Development of a High-Speed Atomic Force Microscope Combined with a High-resolution Optical Microscope for Biological Studies

Document Type


Publication Date

April 2010

Faculty Sponsor

Dr. Byung Kim


In the life sciences, it has long been a dream to view the nanometer-scale dynamic behavior of individual biomolecules, such as proteins in solution. Biomolecules perform very specific and sophisticated physiological functions. For example, motor proteins such as myosin, kinesin, and dynein produce force to pull cytoskeletal fibers, or to move along these fibers. These physiological actions are determined by a very specific three-dimensional structure of biomolecules in action. Knowledge of the biomolecular fine structure with atomic resolution is essential for understanding the physiological function, and can be studied with X-ray crystallography and electron microscopy (EM).
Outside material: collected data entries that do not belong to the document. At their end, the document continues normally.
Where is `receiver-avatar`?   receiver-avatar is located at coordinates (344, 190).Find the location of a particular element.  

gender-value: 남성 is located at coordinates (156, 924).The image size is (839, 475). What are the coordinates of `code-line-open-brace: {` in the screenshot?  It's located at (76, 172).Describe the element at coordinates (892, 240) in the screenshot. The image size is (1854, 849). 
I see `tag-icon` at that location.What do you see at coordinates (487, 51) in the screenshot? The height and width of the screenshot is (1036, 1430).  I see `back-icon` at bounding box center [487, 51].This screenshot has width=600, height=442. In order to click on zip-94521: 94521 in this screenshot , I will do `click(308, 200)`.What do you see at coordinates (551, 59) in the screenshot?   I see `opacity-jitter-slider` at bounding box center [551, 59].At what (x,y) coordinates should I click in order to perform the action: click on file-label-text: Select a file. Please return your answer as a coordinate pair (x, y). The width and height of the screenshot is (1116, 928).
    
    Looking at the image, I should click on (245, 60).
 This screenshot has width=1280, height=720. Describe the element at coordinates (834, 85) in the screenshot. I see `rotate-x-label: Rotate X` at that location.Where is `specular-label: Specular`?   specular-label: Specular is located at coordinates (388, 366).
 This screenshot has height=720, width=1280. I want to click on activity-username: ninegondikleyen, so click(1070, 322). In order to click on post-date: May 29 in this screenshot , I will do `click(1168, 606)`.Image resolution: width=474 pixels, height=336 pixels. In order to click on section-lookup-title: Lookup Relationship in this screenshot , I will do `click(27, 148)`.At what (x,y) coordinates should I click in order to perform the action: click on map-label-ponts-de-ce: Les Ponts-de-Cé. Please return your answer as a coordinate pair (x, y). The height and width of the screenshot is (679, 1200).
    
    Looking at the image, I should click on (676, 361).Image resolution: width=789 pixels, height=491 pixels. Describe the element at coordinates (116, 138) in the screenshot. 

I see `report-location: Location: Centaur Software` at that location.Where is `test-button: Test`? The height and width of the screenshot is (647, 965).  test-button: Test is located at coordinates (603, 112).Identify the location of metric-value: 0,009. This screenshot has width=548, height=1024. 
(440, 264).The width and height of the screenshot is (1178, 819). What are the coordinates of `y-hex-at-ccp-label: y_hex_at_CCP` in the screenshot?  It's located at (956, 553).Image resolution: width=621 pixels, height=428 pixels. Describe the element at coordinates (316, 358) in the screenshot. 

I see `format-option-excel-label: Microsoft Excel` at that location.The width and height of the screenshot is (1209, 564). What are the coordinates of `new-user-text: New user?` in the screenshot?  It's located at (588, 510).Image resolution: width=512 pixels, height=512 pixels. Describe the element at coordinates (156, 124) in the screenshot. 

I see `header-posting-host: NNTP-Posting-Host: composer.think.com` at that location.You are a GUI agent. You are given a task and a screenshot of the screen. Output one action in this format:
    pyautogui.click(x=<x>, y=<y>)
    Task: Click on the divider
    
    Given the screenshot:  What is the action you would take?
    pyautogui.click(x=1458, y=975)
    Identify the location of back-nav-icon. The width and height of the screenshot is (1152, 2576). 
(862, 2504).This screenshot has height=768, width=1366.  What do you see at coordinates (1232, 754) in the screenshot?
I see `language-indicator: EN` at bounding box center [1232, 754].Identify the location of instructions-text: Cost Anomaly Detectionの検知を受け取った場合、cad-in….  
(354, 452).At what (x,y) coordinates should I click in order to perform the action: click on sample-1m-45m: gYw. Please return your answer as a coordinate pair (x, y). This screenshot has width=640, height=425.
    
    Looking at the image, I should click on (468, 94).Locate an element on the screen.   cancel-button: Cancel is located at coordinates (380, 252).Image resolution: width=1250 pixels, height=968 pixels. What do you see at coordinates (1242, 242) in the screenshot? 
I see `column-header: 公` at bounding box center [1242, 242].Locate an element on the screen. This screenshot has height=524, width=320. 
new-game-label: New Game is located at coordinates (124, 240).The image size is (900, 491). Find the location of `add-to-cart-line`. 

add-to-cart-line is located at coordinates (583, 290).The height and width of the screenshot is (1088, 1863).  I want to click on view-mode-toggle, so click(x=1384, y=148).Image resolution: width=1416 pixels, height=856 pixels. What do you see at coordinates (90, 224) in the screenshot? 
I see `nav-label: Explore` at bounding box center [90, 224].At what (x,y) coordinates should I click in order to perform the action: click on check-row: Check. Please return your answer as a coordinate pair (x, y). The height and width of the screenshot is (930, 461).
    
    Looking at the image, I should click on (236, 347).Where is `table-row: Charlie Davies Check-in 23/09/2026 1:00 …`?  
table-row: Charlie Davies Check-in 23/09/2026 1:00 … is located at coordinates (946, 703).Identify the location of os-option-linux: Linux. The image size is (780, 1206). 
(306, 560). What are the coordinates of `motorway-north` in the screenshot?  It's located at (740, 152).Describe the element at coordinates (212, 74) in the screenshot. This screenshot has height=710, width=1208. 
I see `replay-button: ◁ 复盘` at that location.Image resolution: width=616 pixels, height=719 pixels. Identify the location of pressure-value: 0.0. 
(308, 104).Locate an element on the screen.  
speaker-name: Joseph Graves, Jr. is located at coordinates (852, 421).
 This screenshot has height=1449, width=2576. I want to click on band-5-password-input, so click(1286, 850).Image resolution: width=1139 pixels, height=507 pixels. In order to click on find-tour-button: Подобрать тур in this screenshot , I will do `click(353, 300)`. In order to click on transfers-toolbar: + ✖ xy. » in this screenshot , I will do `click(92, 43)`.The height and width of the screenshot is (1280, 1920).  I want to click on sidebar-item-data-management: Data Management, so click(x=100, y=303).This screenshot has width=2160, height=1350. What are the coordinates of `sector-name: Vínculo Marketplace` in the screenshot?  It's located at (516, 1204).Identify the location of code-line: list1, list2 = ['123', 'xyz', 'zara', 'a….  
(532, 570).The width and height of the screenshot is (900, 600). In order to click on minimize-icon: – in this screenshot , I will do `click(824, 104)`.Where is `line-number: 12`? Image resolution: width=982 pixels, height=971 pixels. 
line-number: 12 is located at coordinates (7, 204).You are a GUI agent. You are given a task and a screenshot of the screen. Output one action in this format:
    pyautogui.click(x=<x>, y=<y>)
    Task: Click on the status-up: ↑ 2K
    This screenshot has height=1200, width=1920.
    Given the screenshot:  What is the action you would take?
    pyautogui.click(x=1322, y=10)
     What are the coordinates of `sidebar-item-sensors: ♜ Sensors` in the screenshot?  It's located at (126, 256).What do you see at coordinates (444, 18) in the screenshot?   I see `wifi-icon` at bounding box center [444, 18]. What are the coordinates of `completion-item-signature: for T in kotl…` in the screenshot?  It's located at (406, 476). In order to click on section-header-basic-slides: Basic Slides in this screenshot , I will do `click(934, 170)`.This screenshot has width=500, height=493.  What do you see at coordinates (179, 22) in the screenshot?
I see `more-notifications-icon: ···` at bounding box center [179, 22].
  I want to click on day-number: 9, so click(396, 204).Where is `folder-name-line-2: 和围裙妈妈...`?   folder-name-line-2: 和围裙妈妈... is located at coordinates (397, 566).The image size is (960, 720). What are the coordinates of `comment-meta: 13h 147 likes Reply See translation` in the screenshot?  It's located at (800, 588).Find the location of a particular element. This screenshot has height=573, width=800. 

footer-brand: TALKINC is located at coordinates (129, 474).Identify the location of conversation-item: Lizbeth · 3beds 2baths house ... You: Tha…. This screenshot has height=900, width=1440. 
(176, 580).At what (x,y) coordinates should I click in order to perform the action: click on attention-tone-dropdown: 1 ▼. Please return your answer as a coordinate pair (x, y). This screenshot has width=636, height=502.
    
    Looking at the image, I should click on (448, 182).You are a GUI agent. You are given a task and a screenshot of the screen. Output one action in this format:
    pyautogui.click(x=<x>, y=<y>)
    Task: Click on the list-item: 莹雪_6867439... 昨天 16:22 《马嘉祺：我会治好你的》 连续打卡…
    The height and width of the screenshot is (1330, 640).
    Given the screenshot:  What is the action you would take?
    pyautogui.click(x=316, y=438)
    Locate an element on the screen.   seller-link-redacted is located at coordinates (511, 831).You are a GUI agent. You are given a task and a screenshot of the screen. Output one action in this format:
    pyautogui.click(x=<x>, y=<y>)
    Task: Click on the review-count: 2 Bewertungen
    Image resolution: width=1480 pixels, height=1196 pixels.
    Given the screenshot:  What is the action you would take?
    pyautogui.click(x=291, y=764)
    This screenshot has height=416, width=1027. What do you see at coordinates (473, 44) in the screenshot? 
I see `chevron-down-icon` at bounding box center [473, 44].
However, EM and x-ray crystallography have a limited ability to reveal physiological function because they do not directly allow for the study of living species. For EM, there is no information on the time axis, because the image is static. X-ray studies do not reveal the structure of biomolecules in a physiological environment. The biomolecular structural dynamics of biomolecules, non-fixated, are the most difficult to study because the time scale of their action may range from a nanosecond to a second. High speed atomic-force microscopy (HSAFM) has made it possible to view living biomolecules with atomic resolution in a physiological environment at the biomolecular time scale. However, the HSAFM is currently limited to surface topographic features on the membrane surface of a cell without visualizing processes inside the cell. As an approach to address this issue, we have designed and developed a HS AFM capable of acquiring AFM and optical images simultaneously, thus providing comprehensive understanding of biomolecular processes in a cell. The HSAFM is also capable of imaging small molecules as well as bigger cellular structures, extending the application range from cellular systems to biomolecules. The current data acquisition speed of AFM a speed of 5.6 seconds/frame is enough to capture biomolecules in motion and optical resolution of 446 nm is enough to track the transportation processes across the membrane. In conjunction with high resolution optical microscopy, the HS AFM will contribute to the study of biomolecular dynamics with nanometer resolution on the delicate cellular surfaces.